Tugas yang Dikerjakan:
**A.** Dalam tulisan tentang komentar Ahmad Alheid, lewat sarana apa Ahmad Alheid mengirimkan komentarnya?
**B.** Ringkas paragraf yang diawali "Komentar yang dikirimkan Ahmad Alheid" dari tulisan tentang komentar Ahmad Alheid tanpa menghilangkan fakta pokoknya.
**C.** Salin tanpa perubahan bagian tulisan tentang komentar Ahmad Alheid mulai dari "Senin, 07 April" sampai "independen, dan bermartabat.".

=== Tulisan ===

Senin, 07 April 2008

Ahmad Alheid: Bukan pada Teknik Menulisnya

Komentar yang dikirimkan Ahmad Alheid lewat email ahmad_attar73@.... ini masih sinambung dengan debat antara saya dan Kurniawan S Basol. Email yang saya posting-kan ini sekaligus menutup topik ini, mengingat seluruh subtansi yang diperselisihkan sudah terang-benderang. Selain itu, saya juga risih karena makin banyak SMS dan telepon yang mengkomplein dan menyesalkan mengapa saya harus capek-capek menanggapi Kurniawan S Basol. Mereka rata-rata menyatakan masih banyak isu lebih penting yang perlu mendapat perhatian. Namun, di atas semua lalu-lintas wacana yang sudah terjadi, saya berharap Kurniawan S Basol terus belajar dan kelak menjadi salah satu anak Mongondow yang tetap kritis, independen, dan bermartabat.

Saya heran, Kurniawan mengaitkan kepiawaian Katamsi menulis dengan latar belakangnya yang pernah jadi wartawan. Barangkali ada sedikit benarnya. Tapi, tidak sepenuhnya benar.

=== Data Mentah ===

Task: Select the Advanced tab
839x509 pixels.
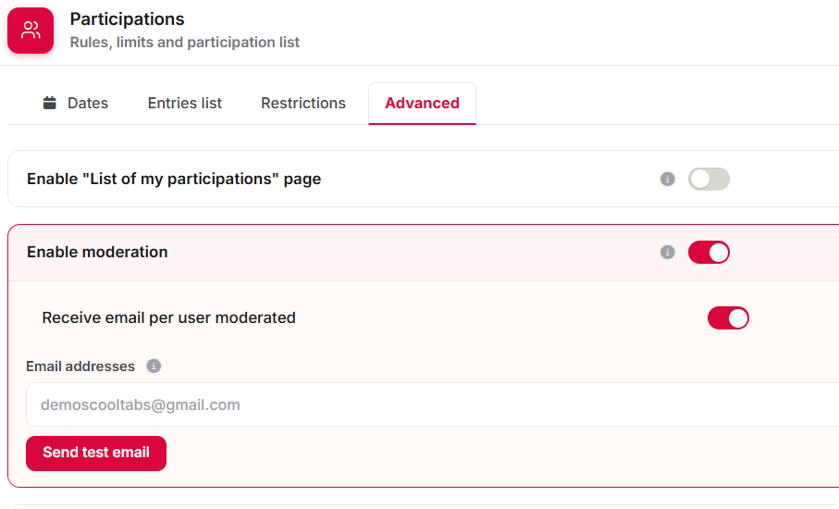Action: pos(422,104)
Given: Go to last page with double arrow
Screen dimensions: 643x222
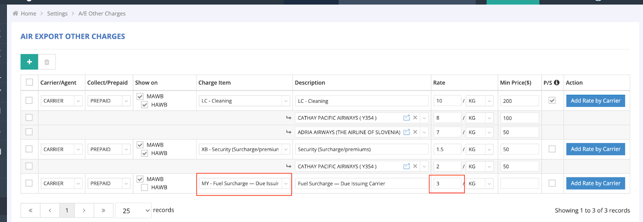Looking at the screenshot, I should pyautogui.click(x=103, y=210).
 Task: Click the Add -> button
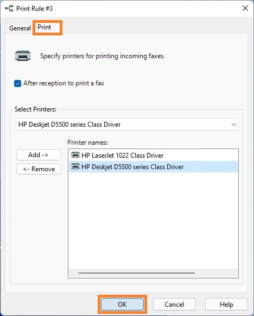[x=39, y=155]
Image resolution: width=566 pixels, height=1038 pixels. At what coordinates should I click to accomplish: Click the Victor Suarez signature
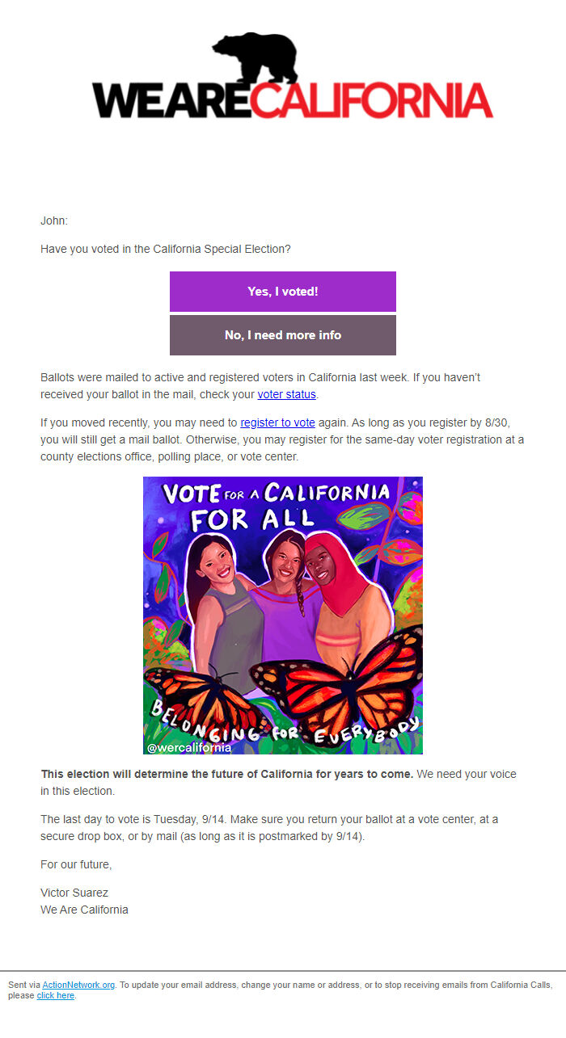pos(74,893)
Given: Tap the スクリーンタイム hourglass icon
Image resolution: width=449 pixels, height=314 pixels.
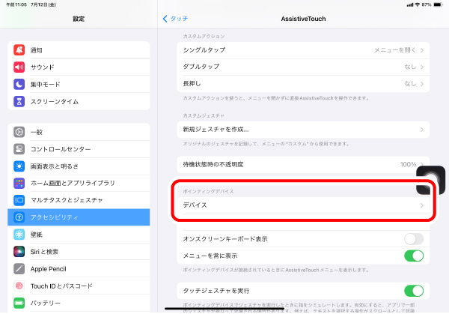Looking at the screenshot, I should tap(19, 101).
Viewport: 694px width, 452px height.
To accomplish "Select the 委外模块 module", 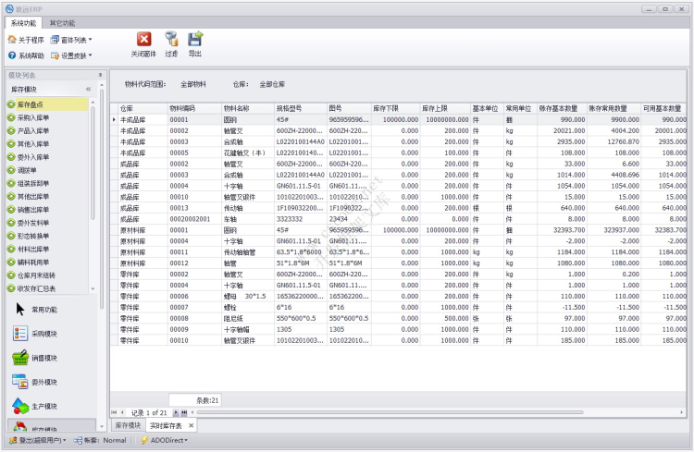I will [x=43, y=382].
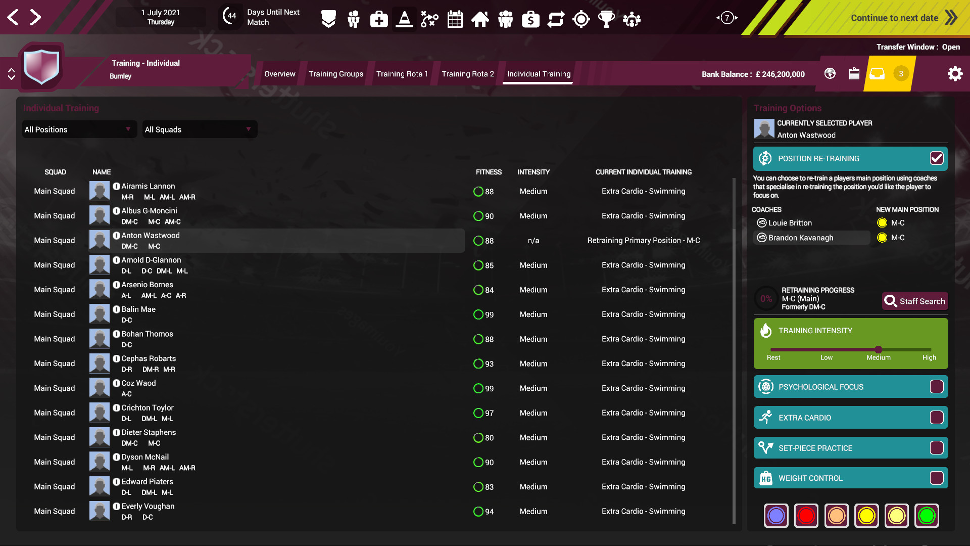The width and height of the screenshot is (970, 546).
Task: Open the Competitions trophy icon
Action: tap(607, 19)
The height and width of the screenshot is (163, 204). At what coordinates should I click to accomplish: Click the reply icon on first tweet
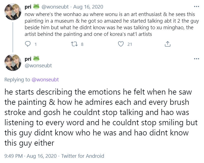(x=28, y=44)
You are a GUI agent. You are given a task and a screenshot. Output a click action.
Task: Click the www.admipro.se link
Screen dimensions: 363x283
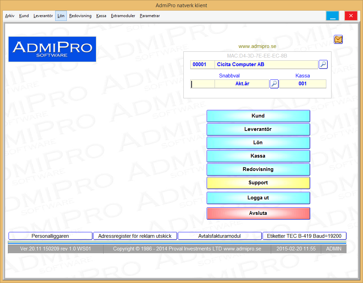(x=257, y=46)
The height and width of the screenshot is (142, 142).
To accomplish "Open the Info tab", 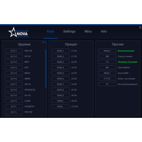I will [104, 32].
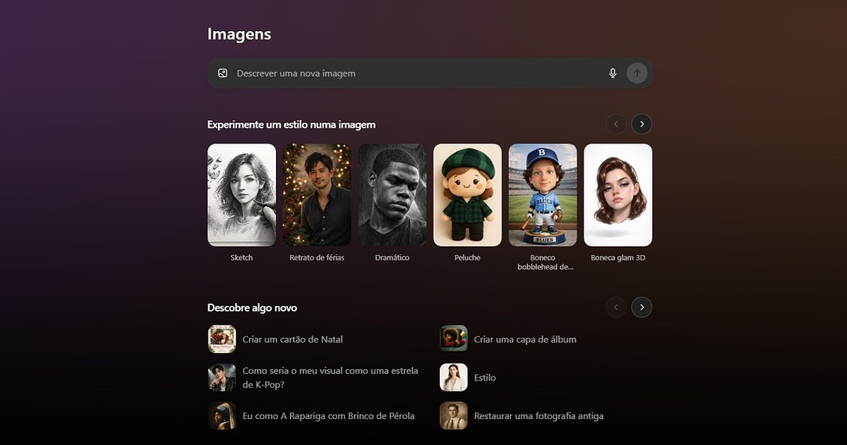Click the Pearl Earring girl thumbnail icon
The height and width of the screenshot is (445, 847).
click(222, 416)
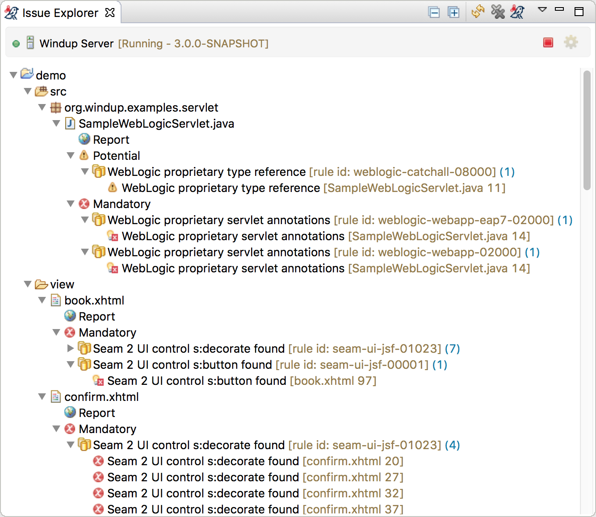Screen dimensions: 596x517
Task: Stop the Windup Server with red square
Action: click(548, 42)
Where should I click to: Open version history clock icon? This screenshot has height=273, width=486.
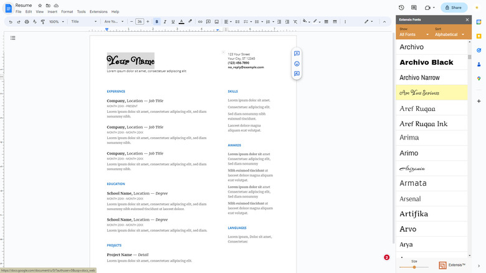401,7
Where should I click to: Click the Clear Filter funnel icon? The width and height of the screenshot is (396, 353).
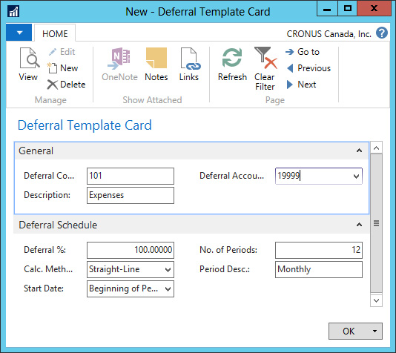[x=265, y=58]

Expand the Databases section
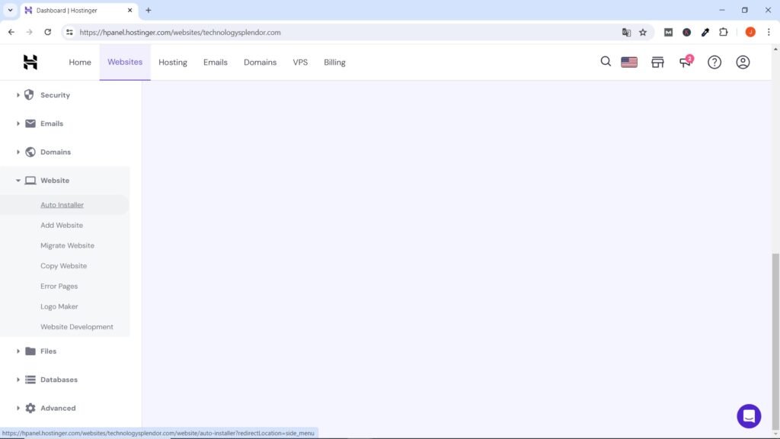pos(59,380)
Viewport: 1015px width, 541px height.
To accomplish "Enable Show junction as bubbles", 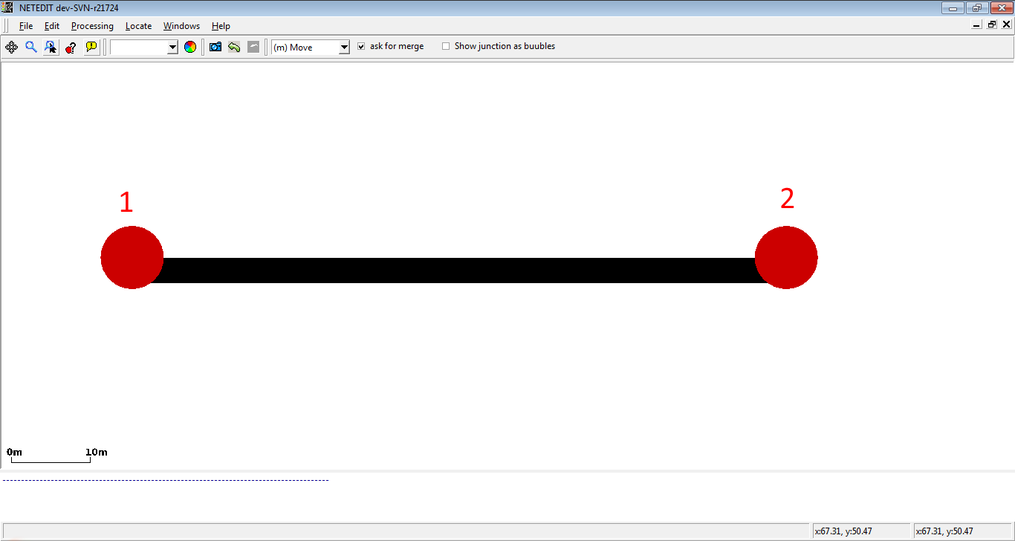I will [x=446, y=46].
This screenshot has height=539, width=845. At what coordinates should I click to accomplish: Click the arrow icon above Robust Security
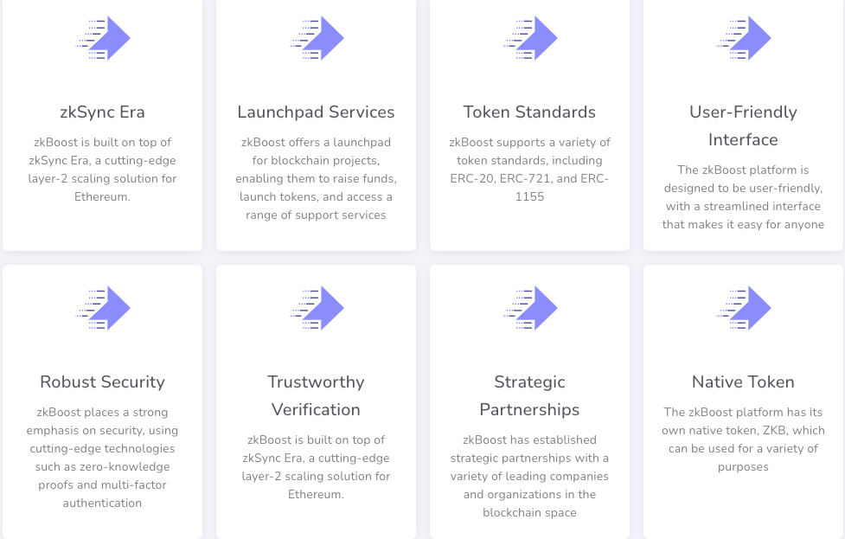pos(102,308)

===

Hasil per Tugas:
**A.** Lewat email.

**B.** Komentar Ahmad Alheid lewat email masih terkait debat penulis dengan Kurniawan S Basol. Unggahan ini sekaligus menutup topik tersebut karena seluruh substansi yang diperselisihkan sudah jelas. Penulis juga risih karena makin banyak SMS dan telepon yang menyesalkan mengapa ia menanggapi Kurniawan S Basol, dengan alasan masih banyak isu lebih penting. Penulis berharap Kurniawan S Basol terus belajar dan kelak menjadi anak Mongondow yang kritis, independen, dan bermartabat.

**C.**
Senin, 07 April 2008

Ahmad Alheid: Bukan pada Teknik Menulisnya

Komentar yang dikirimkan Ahmad Alheid lewat email ahmad_attar73@.... ini masih sinambung dengan debat antara saya dan Kurniawan S Basol. Email yang saya posting-kan ini sekaligus menutup topik ini, mengingat seluruh subtansi yang diperselisihkan sudah terang-benderang. Selain itu, saya juga risih karena makin banyak SMS dan telepon yang mengkomplein dan menyesalkan mengapa saya harus capek-capek menanggapi Kurniawan S Basol. Mereka rata-rata menyatakan masih banyak isu lebih penting yang perlu mendapat perhatian. Namun, di atas semua lalu-lintas wacana yang sudah terjadi, saya berharap Kurniawan S Basol terus belajar dan kelak menjadi salah satu anak Mongondow yang tetap kritis, independen, dan bermartabat.